DIRECTIONS: Reproduce every line from the start of the records through the line containing "pos(119,148)", inclusive, including the requests, but lower each coordinate in the answers by 59. Omit the pictures from your answer.

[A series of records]
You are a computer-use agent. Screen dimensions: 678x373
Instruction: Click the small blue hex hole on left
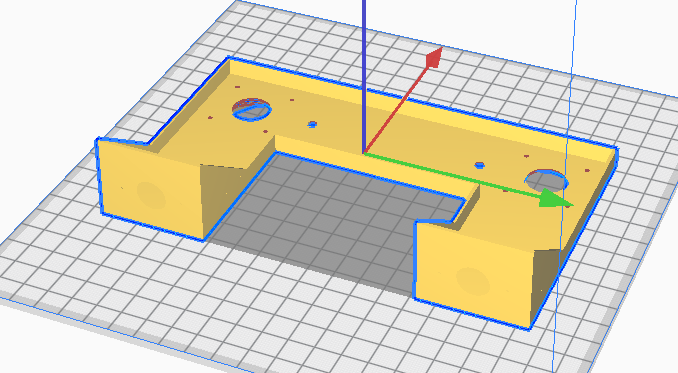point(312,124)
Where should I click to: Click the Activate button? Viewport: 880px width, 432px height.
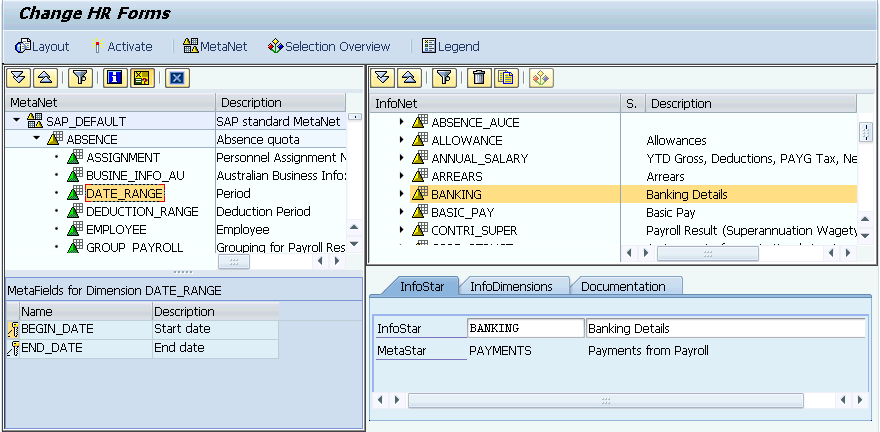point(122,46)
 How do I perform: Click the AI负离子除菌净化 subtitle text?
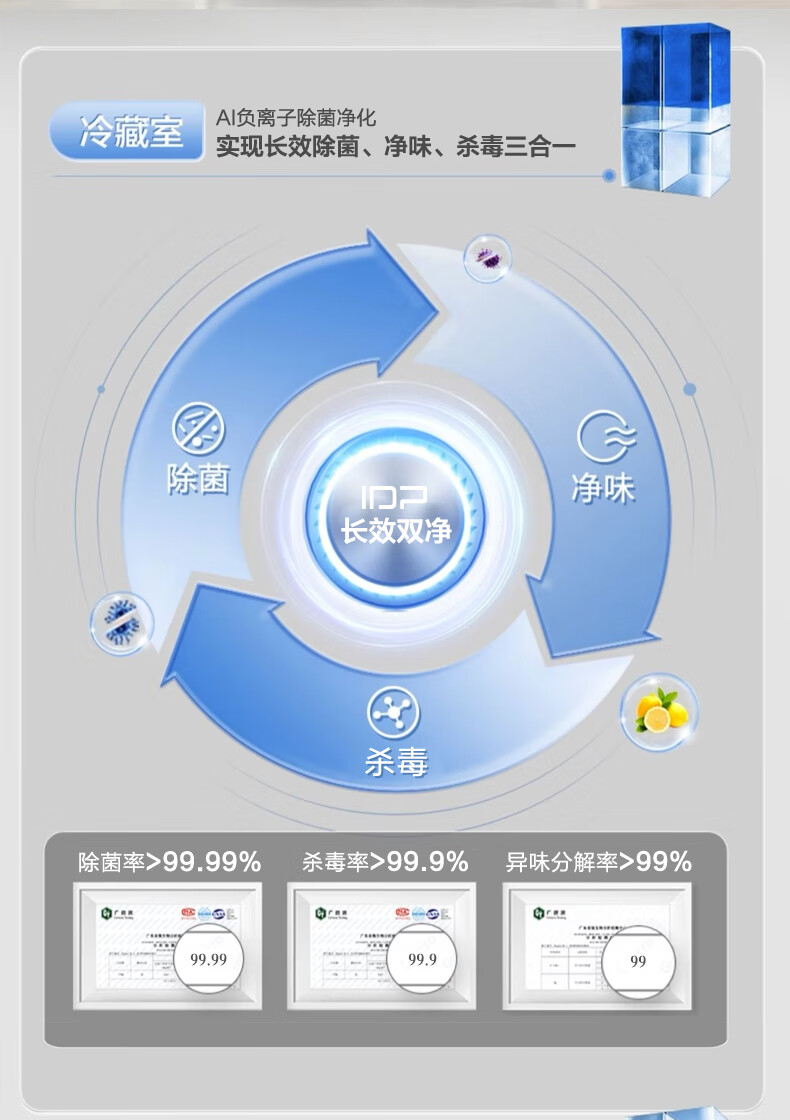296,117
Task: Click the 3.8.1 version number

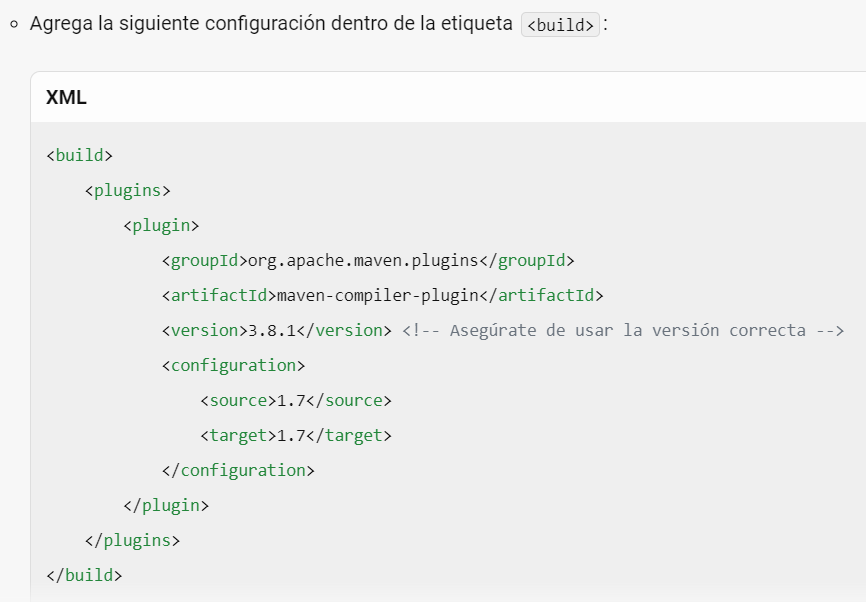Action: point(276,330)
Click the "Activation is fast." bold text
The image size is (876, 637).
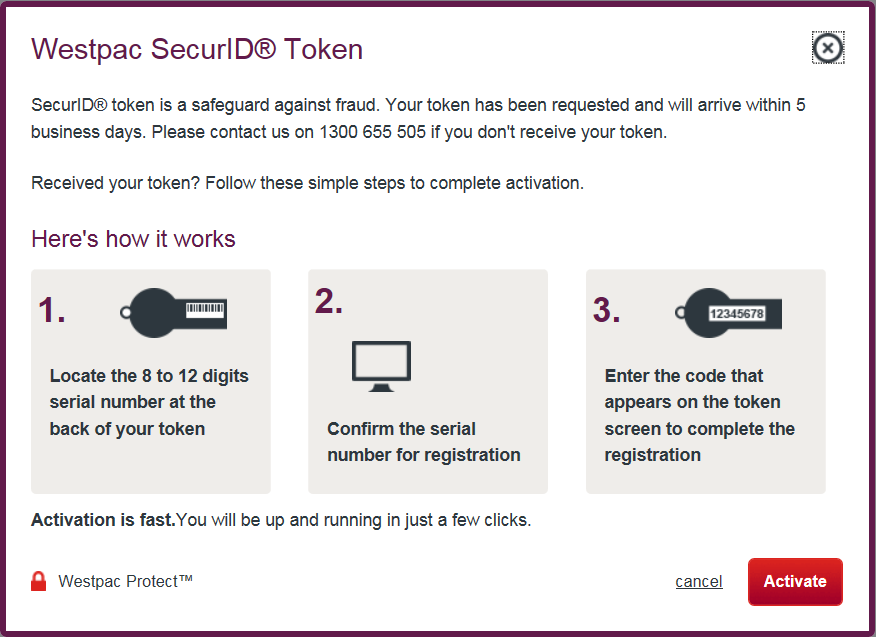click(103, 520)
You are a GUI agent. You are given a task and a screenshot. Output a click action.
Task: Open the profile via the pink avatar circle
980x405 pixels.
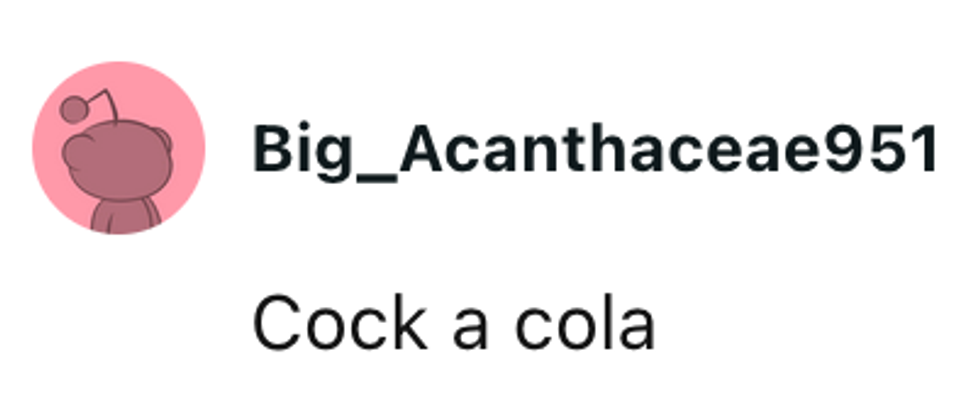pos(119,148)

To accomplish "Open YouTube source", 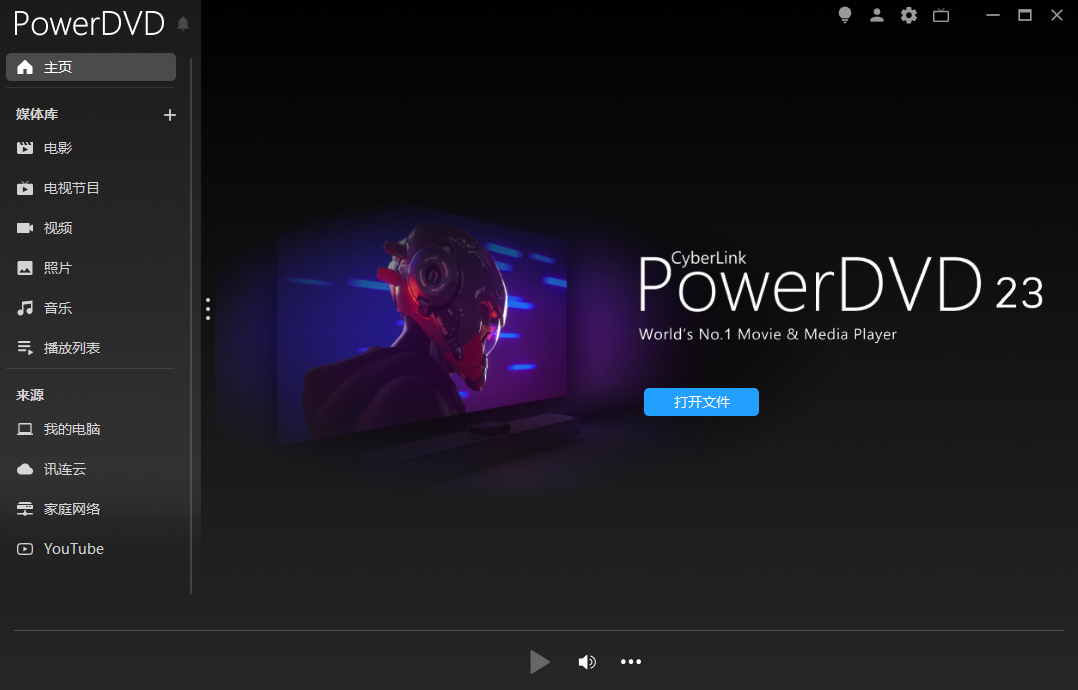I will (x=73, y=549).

EXPECTED ANSWER:
You are a computer-use agent. Screen dimensions: 678x373
Instruction: Click the small blue hex hole on left
point(253,65)
Where should I click to: Click the Activate button? Viewport: 880px width, 432px height.
point(63,-13)
 How do I perform: Click the AI负离子除菌净化 subtitle text?
237,58
Task: Click the 3.8.1 version number

Action: point(217,271)
Click the "Activation is fast." bold text
The image size is (876, 637).
click(44, 461)
You are a GUI agent. You are given a task and a screenshot. Output a click action.
Task: Open the profile via the pink avatar circle
980x405 pixels.
pos(60,89)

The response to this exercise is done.